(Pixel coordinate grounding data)
============

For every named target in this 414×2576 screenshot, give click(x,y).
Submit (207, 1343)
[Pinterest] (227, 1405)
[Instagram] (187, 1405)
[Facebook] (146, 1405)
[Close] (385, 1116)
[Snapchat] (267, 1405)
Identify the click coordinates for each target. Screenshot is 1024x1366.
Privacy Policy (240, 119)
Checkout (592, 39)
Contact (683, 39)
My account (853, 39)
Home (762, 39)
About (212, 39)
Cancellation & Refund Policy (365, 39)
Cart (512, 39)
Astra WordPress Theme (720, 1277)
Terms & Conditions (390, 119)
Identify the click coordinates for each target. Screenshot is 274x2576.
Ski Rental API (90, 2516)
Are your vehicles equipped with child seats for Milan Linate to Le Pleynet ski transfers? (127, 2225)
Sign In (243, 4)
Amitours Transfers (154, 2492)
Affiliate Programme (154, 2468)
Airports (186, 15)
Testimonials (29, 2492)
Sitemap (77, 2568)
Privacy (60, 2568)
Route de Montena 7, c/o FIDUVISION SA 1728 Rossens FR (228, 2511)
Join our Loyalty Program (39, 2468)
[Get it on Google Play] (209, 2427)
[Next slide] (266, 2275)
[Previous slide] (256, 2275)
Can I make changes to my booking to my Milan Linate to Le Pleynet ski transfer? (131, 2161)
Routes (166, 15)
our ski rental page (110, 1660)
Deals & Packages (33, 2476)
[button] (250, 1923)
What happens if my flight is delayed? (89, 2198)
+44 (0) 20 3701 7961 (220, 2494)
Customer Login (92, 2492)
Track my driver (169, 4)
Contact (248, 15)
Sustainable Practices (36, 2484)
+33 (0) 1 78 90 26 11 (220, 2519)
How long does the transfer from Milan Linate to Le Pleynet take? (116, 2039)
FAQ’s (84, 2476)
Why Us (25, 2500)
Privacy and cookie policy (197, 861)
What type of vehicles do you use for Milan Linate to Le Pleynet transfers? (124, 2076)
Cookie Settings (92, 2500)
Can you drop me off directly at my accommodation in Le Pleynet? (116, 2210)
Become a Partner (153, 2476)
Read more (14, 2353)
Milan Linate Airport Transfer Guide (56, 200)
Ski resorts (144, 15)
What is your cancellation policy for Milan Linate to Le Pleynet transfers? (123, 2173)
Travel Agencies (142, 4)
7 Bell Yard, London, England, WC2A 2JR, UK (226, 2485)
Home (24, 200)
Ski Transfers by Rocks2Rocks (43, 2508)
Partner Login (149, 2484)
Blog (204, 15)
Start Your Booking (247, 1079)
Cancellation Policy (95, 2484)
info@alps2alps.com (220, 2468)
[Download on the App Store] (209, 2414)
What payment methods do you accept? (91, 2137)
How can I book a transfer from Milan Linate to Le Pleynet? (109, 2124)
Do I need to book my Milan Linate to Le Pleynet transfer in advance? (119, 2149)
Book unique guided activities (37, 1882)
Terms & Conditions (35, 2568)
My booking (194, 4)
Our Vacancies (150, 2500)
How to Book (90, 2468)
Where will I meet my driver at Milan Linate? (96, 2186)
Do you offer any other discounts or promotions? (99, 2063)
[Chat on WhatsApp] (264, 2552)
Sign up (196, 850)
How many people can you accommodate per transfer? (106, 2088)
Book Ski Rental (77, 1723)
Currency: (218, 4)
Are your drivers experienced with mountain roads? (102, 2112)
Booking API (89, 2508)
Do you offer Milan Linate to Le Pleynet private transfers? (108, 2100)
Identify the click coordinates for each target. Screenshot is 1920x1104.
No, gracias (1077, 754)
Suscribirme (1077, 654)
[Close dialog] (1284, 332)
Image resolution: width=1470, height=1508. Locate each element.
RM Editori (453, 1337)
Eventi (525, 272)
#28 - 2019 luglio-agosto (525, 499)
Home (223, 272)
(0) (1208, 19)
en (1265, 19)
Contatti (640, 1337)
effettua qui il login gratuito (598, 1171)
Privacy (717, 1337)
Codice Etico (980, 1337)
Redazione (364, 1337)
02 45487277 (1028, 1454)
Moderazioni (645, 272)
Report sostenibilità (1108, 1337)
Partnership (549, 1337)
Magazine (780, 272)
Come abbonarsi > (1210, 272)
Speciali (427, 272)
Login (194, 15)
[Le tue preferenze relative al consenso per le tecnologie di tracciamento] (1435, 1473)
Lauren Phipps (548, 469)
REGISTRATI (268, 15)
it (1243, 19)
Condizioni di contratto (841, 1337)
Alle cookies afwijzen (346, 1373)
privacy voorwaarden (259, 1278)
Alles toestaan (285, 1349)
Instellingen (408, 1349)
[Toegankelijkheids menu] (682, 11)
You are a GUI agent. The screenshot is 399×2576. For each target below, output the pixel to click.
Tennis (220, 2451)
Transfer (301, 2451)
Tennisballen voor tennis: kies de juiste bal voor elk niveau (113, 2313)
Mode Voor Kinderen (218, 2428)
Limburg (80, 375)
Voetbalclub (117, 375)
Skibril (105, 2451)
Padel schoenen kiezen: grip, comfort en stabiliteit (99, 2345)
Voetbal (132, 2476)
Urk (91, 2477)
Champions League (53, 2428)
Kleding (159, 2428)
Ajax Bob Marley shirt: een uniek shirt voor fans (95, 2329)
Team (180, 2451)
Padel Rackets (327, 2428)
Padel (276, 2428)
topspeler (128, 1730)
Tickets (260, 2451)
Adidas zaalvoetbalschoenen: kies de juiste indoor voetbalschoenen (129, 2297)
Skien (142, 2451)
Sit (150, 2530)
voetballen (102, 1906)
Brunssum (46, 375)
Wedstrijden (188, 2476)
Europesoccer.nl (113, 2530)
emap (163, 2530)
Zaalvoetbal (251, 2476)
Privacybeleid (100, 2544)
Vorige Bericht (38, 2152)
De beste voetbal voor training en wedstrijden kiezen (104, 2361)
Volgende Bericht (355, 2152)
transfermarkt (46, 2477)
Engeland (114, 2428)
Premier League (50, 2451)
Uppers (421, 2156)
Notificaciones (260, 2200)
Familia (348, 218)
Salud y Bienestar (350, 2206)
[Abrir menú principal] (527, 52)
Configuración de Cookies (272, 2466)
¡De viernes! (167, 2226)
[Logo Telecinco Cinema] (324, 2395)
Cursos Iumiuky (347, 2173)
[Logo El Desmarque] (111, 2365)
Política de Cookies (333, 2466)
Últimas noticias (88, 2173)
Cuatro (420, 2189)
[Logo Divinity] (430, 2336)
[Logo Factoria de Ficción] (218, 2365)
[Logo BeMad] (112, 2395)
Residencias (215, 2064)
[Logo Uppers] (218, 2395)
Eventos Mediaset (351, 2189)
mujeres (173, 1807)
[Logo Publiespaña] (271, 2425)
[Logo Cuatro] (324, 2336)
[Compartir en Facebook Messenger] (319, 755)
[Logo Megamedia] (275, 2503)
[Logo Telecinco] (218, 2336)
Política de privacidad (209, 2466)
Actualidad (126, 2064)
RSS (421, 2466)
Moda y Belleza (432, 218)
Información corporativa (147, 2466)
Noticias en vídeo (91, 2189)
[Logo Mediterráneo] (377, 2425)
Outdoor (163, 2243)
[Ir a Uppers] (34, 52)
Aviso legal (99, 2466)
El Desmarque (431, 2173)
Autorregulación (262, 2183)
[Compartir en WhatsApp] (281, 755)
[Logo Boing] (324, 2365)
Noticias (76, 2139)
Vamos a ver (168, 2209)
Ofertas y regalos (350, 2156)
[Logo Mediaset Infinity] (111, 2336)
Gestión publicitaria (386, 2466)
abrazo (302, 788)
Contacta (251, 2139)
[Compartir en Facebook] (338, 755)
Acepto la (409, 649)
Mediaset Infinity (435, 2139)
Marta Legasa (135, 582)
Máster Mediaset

============

▸ PROBLEM TO SOLVE:
Transcribe the data in full, matching every line exactly.

▸ SOLUTION TO THE PROBLEM:
For every named target in this 414×2576 screenshot, give click(x,y).
Submit (207, 1343)
[Pinterest] (227, 1405)
[Instagram] (187, 1405)
[Facebook] (146, 1405)
[Close] (385, 1116)
[Snapchat] (267, 1405)
Identify the click coordinates for each target. Screenshot is 1024x1366.
Privacy Policy (240, 119)
Checkout (592, 39)
Contact (683, 39)
My account (853, 39)
Home (762, 39)
About (212, 39)
Cancellation & Refund Policy (365, 39)
Cart (512, 39)
Astra WordPress Theme (720, 1277)
Terms & Conditions (390, 119)
Identify the click coordinates for each target. Screenshot is 274x2576.
Ski Rental API (90, 2516)
Are your vehicles equipped with child seats for Milan Linate to Le Pleynet ski transfers? (127, 2225)
Sign In (243, 4)
Amitours Transfers (154, 2492)
Affiliate Programme (154, 2468)
Airports (186, 15)
Testimonials (29, 2492)
Sitemap (77, 2568)
Privacy (60, 2568)
Route de Montena 7, c/o FIDUVISION SA 1728 Rossens FR (228, 2511)
Join our Loyalty Program (39, 2468)
[Get it on Google Play] (209, 2427)
[Next slide] (266, 2275)
[Previous slide] (256, 2275)
Can I make changes to my booking to my Milan Linate to Le Pleynet ski transfer? (131, 2161)
Routes (166, 15)
our ski rental page (110, 1660)
Deals & Packages (33, 2476)
[button] (250, 1923)
What happens if my flight is delayed? (89, 2198)
+44 (0) 20 3701 7961 (220, 2494)
Customer Login (92, 2492)
Track my driver (169, 4)
Contact (248, 15)
Sustainable Practices (36, 2484)
+33 (0) 1 78 90 26 11 (220, 2519)
How long does the transfer from Milan Linate to Le Pleynet take? (116, 2039)
FAQ’s (84, 2476)
Why Us (25, 2500)
Privacy and cookie policy (197, 861)
What type of vehicles do you use for Milan Linate to Le Pleynet transfers? (124, 2076)
Cookie Settings (92, 2500)
Can you drop me off directly at my accommodation in Le Pleynet? (116, 2210)
Become a Partner (153, 2476)
Read more (14, 2353)
Milan Linate Airport Transfer Guide (56, 200)
Ski resorts (144, 15)
What is your cancellation policy for Milan Linate to Le Pleynet transfers? (123, 2173)
Travel Agencies (142, 4)
7 Bell Yard, London, England, WC2A 2JR, UK (226, 2485)
Home (24, 200)
Ski Transfers by Rocks2Rocks (43, 2508)
Partner Login (149, 2484)
Blog (204, 15)
Start Your Booking (247, 1079)
Cancellation Policy (95, 2484)
info@alps2alps.com (220, 2468)
[Download on the App Store] (209, 2414)
What payment methods do you accept? (91, 2137)
How can I book a transfer from Milan Linate to Le Pleynet? (109, 2124)
Do I need to book my Milan Linate to Le Pleynet transfer in advance? (119, 2149)
Book unique guided activities (37, 1882)
Terms & Conditions (35, 2568)
My booking (194, 4)
Our Vacancies (150, 2500)
How to Book (90, 2468)
Where will I meet my driver at Milan Linate? (96, 2186)
Do you offer any other discounts or promotions? (99, 2063)
[Chat on WhatsApp] (264, 2552)
Sign up (196, 850)
How many people can you accommodate per transfer? (106, 2088)
Book Ski Rental (77, 1723)
Currency: (218, 4)
Are your drivers experienced with mountain roads? (102, 2112)
Booking API (89, 2508)
Do you offer Milan Linate to Le Pleynet private transfers? (108, 2100)
Identify the click coordinates for each target. Screenshot is 1920x1104.
No, gracias (1077, 754)
Suscribirme (1077, 654)
[Close dialog] (1284, 332)
Image resolution: width=1470, height=1508. Locate each element.
RM Editori (453, 1337)
Eventi (525, 272)
#28 - 2019 luglio-agosto (525, 499)
Home (223, 272)
(0) (1208, 19)
en (1265, 19)
Contatti (640, 1337)
effettua qui il login gratuito (598, 1171)
Privacy (717, 1337)
Codice Etico (980, 1337)
Redazione (364, 1337)
02 45487277 (1028, 1454)
Moderazioni (645, 272)
Report sostenibilità (1108, 1337)
Partnership (549, 1337)
Magazine (780, 272)
Come abbonarsi > (1210, 272)
Speciali (427, 272)
Login (194, 15)
[Le tue preferenze relative al consenso per le tecnologie di tracciamento] (1435, 1473)
Lauren Phipps (548, 469)
REGISTRATI (268, 15)
it (1243, 19)
Condizioni di contratto (841, 1337)
Alle cookies afwijzen (346, 1373)
privacy voorwaarden (259, 1278)
Alles toestaan (285, 1349)
Instellingen (408, 1349)
[Toegankelijkheids menu] (682, 11)
You are a GUI agent. The screenshot is 399×2576. For each target below, output the pixel to click.
Tennis (220, 2451)
Transfer (301, 2451)
Tennisballen voor tennis: kies de juiste bal voor elk niveau (113, 2313)
Mode Voor Kinderen (218, 2428)
Limburg (80, 375)
Voetbalclub (117, 375)
Skibril (105, 2451)
Padel schoenen kiezen: grip, comfort en stabiliteit (99, 2345)
Voetbal (132, 2476)
Urk (91, 2477)
Champions League (53, 2428)
Kleding (159, 2428)
Ajax Bob Marley shirt: een uniek shirt voor fans (95, 2329)
Team (180, 2451)
Padel Rackets (327, 2428)
Padel (276, 2428)
topspeler (128, 1730)
Tickets (260, 2451)
Adidas zaalvoetbalschoenen: kies de juiste indoor voetbalschoenen (129, 2297)
Skien (142, 2451)
Sit (150, 2530)
voetballen (102, 1906)
Brunssum (46, 375)
Wedstrijden (188, 2476)
Europesoccer.nl (113, 2530)
emap (163, 2530)
Zaalvoetbal (251, 2476)
Privacybeleid (100, 2544)
Vorige Bericht (38, 2152)
De beste voetbal voor training en wedstrijden kiezen (104, 2361)
Volgende Bericht (355, 2152)
transfermarkt (46, 2477)
Engeland (114, 2428)
Premier League (50, 2451)
Uppers (421, 2156)
Notificaciones (260, 2200)
Familia (348, 218)
Salud y Bienestar (350, 2206)
[Abrir menú principal] (527, 52)
Configuración de Cookies (272, 2466)
¡De viernes! (167, 2226)
[Logo Telecinco Cinema] (324, 2395)
Cursos Iumiuky (347, 2173)
[Logo El Desmarque] (111, 2365)
Política de Cookies (333, 2466)
Últimas noticias (88, 2173)
Cuatro (420, 2189)
[Logo Divinity] (430, 2336)
[Logo Factoria de Ficción] (218, 2365)
[Logo BeMad] (112, 2395)
Residencias (215, 2064)
[Logo Uppers] (218, 2395)
Eventos Mediaset (351, 2189)
mujeres (173, 1807)
[Logo Publiespaña] (271, 2425)
[Logo Cuatro] (324, 2336)
[Compartir en Facebook Messenger] (319, 755)
[Logo Megamedia] (275, 2503)
[Logo Telecinco] (218, 2336)
Política de privacidad (209, 2466)
Actualidad (126, 2064)
RSS (421, 2466)
Moda y Belleza (432, 218)
Información corporativa (147, 2466)
Noticias en vídeo (91, 2189)
[Logo Mediterráneo] (377, 2425)
Outdoor (163, 2243)
[Ir a Uppers] (34, 52)
Aviso legal (99, 2466)
El Desmarque (431, 2173)
Autorregulación (262, 2183)
[Compartir en WhatsApp] (281, 755)
[Logo Boing] (324, 2365)
Noticias (76, 2139)
Vamos a ver (168, 2209)
Ofertas y regalos (350, 2156)
[Logo Mediaset Infinity] (111, 2336)
Gestión publicitaria (386, 2466)
abrazo (302, 788)
Contacta (251, 2139)
[Compartir en Facebook] (338, 755)
Acepto la (409, 649)
Mediaset Infinity (435, 2139)
Marta Legasa (135, 582)
Máster Mediaset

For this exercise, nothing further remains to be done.